ただ『トランジット・ガールズ』は、深夜枠らしく意欲的なプログラムです。山際さんは、『こういう企画はこれまで少なくともマス・メディアにおいては、マーケティング不能な泡沫企画として消えてきたと思われる。その状況が変わったのは時代のせいではなく、言うまでもなく『アナと雪の女王』によるだろう。それはディズニー映画としては、従来的なディズニー映画的なるもの、すなわちいつか王子さまが、という文脈に対する批判だ、ともとれる。ならばこれも従来のテレビドラマ的なるもの、すなわちボーイ・ミーツ・ガールの文脈への批判が含まれるとみるべきだろうか』と書いておられます。従来の文脈を破ってみようとするドラマだといふことですね。
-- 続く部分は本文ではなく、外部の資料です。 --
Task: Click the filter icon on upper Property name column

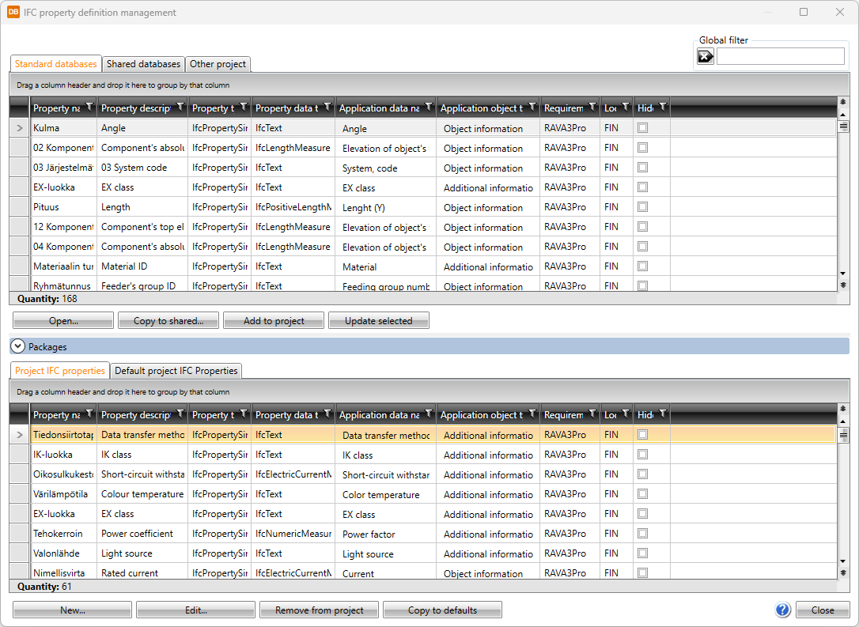Action: (x=89, y=108)
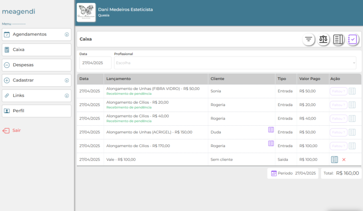Select Caixa in the sidebar menu
Image resolution: width=363 pixels, height=211 pixels.
36,50
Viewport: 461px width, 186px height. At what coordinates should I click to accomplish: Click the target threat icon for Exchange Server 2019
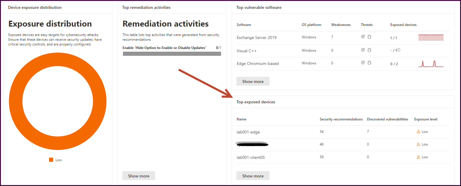363,37
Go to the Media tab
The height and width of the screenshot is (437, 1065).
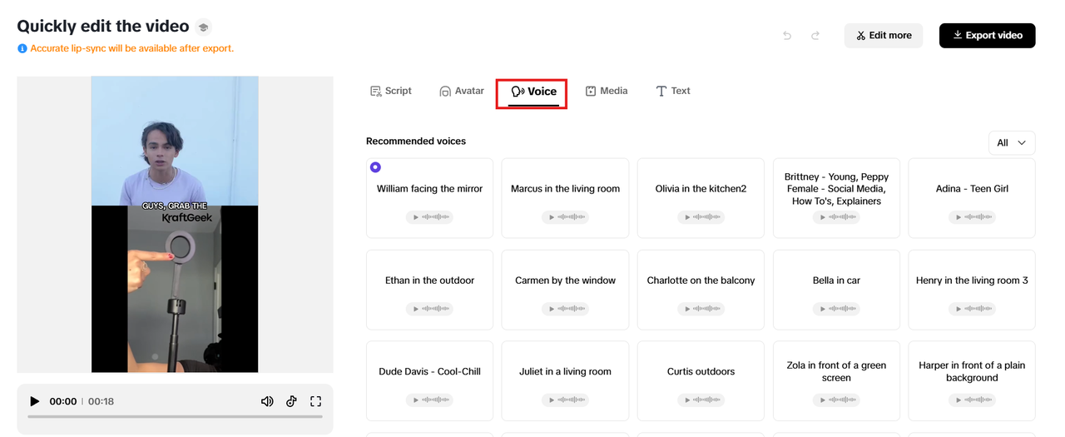point(607,91)
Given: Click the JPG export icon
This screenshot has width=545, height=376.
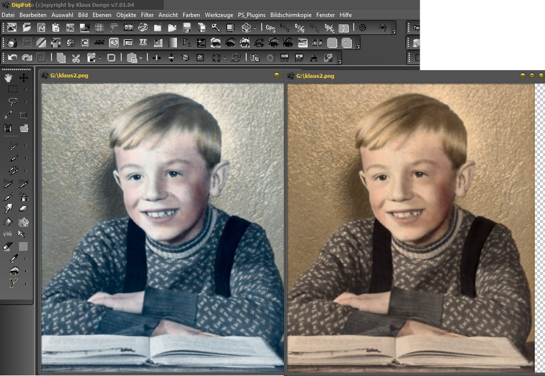Looking at the screenshot, I should [x=284, y=57].
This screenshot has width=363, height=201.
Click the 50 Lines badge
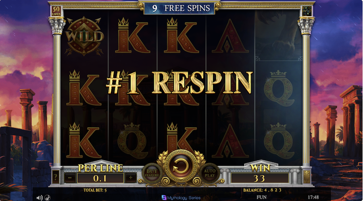coord(56,11)
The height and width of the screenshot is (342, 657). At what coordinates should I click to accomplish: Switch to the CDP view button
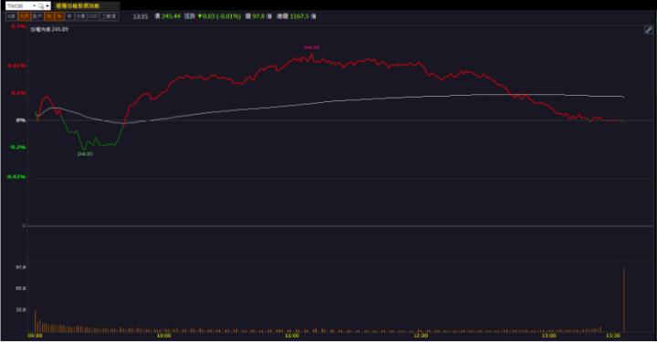(93, 16)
でも両親の再婚への反発や、ボーイ・ミーツ・ガールといった鉄板的文脈を破るのはむちゅかしひ。テレビはもちろん〝絵〟で見せなければならないわけですが、従来的文脈を破るにはまず思想的なものが確立されている必要があります。レズビアン的絵を見せたいだけなら、やはりキワモノ扱いで終わってしまふでせうね。山際さんは『この曖昧さ、寄る辺のなさこそは従来の社会的な文脈が避けよう、避けようとしてきたものだ。それを商品化できるほど批判意識が成熟し、完成したのかどうかは定かではない』と批評しておられます。